Ernest Wilson

Personal information
- Full name: Ernest Summers Wilson
- Born: 31 March 1877 Dunedin, Otago, New Zealand
- Died: 13 July 1959 (aged 82) Dunedin, Otago, New Zealand

Domestic team information
- 1927/28: Otago
- Source: ESPNcricinfo, 28 May 2016

= Ernest Wilson (New Zealand cricketer) =

New Zealand cricketer (1877–1959)

Ernest Summers Wilson (31 March 1877 - 13 July 1959) was a New Zealand cricketer. He played one first-class match for Otago in unusual circumstances during the 1927–28 season.

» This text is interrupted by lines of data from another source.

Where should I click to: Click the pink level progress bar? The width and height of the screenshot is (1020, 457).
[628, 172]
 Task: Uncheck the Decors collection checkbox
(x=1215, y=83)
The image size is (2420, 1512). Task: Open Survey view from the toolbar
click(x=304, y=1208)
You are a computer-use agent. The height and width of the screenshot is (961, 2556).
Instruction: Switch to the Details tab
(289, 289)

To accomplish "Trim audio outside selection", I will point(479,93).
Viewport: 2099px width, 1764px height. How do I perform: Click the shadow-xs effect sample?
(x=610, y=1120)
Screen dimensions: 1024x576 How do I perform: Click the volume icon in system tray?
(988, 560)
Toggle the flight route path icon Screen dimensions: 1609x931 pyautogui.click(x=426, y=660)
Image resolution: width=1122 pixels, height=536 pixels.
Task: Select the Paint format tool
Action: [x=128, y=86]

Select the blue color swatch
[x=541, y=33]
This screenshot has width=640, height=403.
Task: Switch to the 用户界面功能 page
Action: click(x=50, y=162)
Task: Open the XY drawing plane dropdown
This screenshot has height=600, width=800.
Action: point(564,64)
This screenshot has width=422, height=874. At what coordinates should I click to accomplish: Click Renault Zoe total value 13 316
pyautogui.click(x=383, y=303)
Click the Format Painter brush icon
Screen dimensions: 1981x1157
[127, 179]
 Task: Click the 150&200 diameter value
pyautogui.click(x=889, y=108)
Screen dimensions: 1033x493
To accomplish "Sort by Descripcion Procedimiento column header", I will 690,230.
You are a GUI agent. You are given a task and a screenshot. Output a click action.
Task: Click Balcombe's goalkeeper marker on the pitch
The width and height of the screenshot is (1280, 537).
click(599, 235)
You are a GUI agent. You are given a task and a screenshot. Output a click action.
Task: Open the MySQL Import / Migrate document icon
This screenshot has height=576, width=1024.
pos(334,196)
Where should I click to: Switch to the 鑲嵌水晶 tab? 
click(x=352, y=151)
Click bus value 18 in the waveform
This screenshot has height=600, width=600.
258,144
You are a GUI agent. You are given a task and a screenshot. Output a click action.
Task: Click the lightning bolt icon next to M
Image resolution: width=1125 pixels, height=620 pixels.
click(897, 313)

Wilson was born at Dunedin in 1877. He worked as a company secretary and was the secretary of the Otago Cricket Association, the Otago Rugby Football Union, the Otago lawn tennis association, the Dunedin Operatic Society and the Dunedin Competitions Society. He played lawn bowls and was active as an administrator in the sport as well.

In his role at the cricket association, he managed the Otago team and was at the Basin Reserve in Wellington in January 1928 when Laurie Eastman was injured after bowling five overs. Wilson did not bat in Otago's first innings―with Eastman recorded as absent hurt―but was allowed to bat in Otago's second innings as they followed on. He scored eight not out in a heavy defeat at the age of 50. This was his only first-class match.

Wilson married and had a son. He died at Dunedin in 1959 aged 82. He had been awarded the MBE in the 1955 New Years Honours.